Is charity really a form of social protection?
Madbuly framed the initiative as “concentrated and condensed social protection,” a line that was carried in the domestic press.
Although an increasing number of people fell below the poverty line over the past few years of economic turmoil, raising the need for investment in social protection, the initiative does not reflect a sustained state investment in social protection but a supplementary, seasonal act.
The boxes being distributed via Abwab al-Kheir are in-kind social support; a form of social protection the government used to invest in strongly by dedicating regular spending to subsidize strategic commodities, but it has been gradually drawing back over the past decade.
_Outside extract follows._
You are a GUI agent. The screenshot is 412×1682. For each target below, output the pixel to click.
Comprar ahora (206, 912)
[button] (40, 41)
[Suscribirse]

One of the government’s main arguments for its switch to cash support is to ensure that its subsidies are properly targeted and to avoid false beneficiaries. Abdel Fattah echoed this approach in his note on distribution according to verified data.
It has also referred to the recommendations it has received under successive International Monetary Fund programs
Hussein explains to Mada Masr that while the initiative can be beneficial, namely in areas where poverty and extreme poverty, namely hunger, are concentrated, it cannot be considered a social protection policy, but rather a charitable initiative.
“With in-kind subsidies, you know that each month you will receive a specific amount, that you have a card that gives you certain rights each month,” Hussein says, adding that social protection policies provide individuals with protection, as well as a stable situation they can rely on.
Hussein also notes that while temporary aid addresses immediate hunger, it does not guarantee long-term food security. “I may not be hungry at the moment, but [will] be uncertain whether I’ll be able to secure my next meal,” Hussein says.
Social protection experts speak of social inclusion as a key approach, and it entails more long-term spending on health and education and a broader view that extends beyond improving people’s financial status.
Hussein concludes that charitable initiatives such as Abwab al-Kheir can be considered as a supplement to the state’s network of social protection programs.
Within the very act of charity, that is not staged as social protection, there are different views on what is the most preferable kind of support.
Two more sources — one who owns a charity organization and another who does charity work independently — tell Mada Masr that when it comes to food security in Ramadan, food boxes prove to be more effective than cash support.
The owner of the charity organization argues that providing a family with food staples helps with security for several days and prevents cash support going toward non essential items. They say that oftentimes, other household concerns like debt can consume the money.
The first source involved in charity work prefers supermarket coupons, because they allow families the freedom to choose what they want. “Going into a supermarket can itself be a source of pleasure for some families,” he says. They add that in Ramadan, people tend to take boxes from different sources, and that risks redundancy and food going bad.
Abwab al-Kheir comes after the government announced an LE40 billion social support package days ahead of Ramadan. In the new package, the state increased the cash allocations it granted to social support beneficiaries as part of the shift from in-kind subsidies on commodities to a cash support system. Parliamentarians also described the exceptional package to Mada Masr at the time as part of a similar shift in policy to that entailed in Abwab al-Kheir: one that sees the state deprioritize dedicated social investment, leaving in-kind social protection hanging on occasional, intermittent interventions.